_Data section_:
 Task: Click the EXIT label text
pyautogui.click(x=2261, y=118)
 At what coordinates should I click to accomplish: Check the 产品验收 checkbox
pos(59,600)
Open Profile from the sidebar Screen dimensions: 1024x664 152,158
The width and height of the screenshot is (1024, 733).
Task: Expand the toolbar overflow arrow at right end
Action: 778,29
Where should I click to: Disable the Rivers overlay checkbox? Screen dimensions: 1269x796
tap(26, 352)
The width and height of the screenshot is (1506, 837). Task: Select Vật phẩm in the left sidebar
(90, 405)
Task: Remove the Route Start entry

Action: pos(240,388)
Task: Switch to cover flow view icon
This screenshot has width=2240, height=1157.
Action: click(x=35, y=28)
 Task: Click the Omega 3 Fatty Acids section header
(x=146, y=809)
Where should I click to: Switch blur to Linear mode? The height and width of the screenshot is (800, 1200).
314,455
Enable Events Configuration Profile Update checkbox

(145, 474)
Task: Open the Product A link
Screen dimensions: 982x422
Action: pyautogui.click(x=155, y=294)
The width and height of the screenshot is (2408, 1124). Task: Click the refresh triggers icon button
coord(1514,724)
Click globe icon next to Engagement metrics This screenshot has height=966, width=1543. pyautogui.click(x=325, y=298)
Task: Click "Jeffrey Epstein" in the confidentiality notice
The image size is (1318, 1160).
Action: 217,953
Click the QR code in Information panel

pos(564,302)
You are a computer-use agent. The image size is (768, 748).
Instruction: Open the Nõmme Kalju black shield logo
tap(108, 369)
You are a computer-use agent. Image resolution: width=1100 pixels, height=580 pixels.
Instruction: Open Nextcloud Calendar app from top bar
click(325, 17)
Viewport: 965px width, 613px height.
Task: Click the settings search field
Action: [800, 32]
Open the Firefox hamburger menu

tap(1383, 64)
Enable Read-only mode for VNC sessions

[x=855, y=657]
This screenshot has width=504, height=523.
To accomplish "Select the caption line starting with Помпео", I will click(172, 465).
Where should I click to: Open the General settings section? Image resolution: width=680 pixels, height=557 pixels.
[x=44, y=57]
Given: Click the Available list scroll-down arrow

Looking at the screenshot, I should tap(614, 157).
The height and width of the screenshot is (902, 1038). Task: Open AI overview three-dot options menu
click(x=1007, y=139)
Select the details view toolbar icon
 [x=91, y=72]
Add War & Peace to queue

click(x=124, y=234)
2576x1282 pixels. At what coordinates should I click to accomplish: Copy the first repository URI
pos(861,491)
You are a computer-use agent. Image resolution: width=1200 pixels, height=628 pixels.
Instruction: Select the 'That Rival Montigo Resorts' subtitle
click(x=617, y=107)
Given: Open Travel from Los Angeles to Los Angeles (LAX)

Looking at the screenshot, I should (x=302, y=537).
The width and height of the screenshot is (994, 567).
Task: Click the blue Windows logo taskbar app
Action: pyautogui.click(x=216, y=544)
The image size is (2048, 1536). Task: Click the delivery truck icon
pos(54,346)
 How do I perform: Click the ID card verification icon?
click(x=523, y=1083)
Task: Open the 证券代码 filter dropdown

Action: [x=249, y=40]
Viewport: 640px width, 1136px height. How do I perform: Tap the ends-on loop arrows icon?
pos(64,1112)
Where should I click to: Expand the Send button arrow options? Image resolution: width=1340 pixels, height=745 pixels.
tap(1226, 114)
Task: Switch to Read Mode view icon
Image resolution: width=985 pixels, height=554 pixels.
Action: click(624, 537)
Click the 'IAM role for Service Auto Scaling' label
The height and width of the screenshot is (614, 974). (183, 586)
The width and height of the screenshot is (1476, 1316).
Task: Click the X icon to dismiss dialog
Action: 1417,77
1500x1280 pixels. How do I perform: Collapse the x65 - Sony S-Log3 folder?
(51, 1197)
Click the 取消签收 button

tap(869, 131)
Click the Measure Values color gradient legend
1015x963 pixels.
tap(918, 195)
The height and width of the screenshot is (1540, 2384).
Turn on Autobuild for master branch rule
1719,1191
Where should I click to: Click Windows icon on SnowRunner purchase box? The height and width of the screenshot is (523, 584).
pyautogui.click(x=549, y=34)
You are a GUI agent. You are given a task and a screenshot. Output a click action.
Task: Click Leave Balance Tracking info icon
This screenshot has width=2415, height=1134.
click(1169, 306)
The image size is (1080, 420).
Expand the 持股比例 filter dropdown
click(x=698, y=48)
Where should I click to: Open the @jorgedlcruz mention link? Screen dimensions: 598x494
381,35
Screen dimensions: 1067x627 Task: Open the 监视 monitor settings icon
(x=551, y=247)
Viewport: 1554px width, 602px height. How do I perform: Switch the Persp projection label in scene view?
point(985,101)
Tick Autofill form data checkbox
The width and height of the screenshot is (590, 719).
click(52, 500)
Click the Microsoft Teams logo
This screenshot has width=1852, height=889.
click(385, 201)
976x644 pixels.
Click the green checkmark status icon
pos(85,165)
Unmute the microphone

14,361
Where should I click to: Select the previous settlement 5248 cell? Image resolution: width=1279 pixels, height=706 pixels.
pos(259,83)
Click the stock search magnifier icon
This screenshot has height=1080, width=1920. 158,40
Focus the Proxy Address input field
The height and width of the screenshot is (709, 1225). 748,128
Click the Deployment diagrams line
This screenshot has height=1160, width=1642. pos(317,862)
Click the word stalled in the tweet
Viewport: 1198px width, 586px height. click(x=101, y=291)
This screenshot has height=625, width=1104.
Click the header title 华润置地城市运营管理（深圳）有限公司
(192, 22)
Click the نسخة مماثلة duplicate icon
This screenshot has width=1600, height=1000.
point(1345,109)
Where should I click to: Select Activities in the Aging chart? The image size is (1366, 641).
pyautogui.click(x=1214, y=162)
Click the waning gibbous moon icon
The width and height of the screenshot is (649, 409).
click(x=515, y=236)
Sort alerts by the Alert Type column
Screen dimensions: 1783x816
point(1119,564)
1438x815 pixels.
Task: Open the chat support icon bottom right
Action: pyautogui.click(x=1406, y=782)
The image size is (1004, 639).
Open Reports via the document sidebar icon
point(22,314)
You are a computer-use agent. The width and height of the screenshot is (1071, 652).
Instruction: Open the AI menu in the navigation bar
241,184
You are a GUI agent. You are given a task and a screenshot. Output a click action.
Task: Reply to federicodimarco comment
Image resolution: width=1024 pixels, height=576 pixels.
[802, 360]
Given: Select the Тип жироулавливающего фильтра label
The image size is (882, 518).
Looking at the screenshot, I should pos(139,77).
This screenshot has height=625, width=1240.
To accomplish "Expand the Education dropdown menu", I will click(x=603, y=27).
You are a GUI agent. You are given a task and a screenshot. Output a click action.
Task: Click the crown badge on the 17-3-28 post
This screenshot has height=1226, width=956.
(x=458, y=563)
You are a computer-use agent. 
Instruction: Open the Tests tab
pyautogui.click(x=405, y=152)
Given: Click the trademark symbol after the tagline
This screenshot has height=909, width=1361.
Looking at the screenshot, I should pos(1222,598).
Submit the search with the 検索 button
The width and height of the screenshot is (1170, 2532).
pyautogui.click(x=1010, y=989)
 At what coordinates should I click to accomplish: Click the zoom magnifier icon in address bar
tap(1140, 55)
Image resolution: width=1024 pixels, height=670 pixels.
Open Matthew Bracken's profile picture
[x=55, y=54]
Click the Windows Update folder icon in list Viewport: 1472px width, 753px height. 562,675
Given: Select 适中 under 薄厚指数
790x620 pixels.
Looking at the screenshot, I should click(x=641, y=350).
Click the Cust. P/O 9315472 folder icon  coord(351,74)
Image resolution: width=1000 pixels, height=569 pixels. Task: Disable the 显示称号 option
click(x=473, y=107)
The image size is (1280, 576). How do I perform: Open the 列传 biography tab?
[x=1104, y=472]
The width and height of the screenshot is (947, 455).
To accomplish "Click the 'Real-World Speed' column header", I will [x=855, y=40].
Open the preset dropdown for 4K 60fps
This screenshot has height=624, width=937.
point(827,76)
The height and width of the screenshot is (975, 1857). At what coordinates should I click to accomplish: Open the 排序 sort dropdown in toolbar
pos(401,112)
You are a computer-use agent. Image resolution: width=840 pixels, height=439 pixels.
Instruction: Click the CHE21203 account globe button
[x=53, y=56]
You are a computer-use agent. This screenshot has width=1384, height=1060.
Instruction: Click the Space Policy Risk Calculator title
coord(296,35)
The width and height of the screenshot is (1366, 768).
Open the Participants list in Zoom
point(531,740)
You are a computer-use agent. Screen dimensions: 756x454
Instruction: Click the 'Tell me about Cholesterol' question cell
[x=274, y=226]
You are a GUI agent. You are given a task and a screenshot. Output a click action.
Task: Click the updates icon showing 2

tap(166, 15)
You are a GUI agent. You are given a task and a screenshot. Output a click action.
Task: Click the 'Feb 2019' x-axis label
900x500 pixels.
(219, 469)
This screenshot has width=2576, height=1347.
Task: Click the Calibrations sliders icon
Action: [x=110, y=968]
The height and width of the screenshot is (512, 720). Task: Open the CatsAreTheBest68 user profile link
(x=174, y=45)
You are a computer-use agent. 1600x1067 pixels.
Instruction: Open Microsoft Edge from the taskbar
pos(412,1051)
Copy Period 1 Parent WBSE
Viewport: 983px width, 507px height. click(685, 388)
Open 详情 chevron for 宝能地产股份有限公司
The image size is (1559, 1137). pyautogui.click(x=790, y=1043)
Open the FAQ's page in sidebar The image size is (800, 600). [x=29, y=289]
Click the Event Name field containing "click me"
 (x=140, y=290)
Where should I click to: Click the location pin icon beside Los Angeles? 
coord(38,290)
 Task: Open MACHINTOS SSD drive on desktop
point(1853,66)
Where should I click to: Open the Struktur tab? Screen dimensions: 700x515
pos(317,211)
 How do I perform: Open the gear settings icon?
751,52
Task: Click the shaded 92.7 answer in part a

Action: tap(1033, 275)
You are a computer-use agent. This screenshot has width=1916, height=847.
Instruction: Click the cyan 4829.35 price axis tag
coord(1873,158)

_What you should do_: From the records above, list every line that contains the string "pyautogui".

_Expected output_:
pyautogui.click(x=2261, y=118)
Action: pyautogui.click(x=155, y=294)
Click globe icon next to Engagement metrics This screenshot has height=966, width=1543. pyautogui.click(x=325, y=298)
Action: pyautogui.click(x=216, y=544)
pyautogui.click(x=549, y=34)
pyautogui.click(x=1214, y=162)
Action: pyautogui.click(x=1406, y=782)
pyautogui.click(x=405, y=152)
pyautogui.click(x=1010, y=989)
The image size is (1559, 1137). pyautogui.click(x=790, y=1043)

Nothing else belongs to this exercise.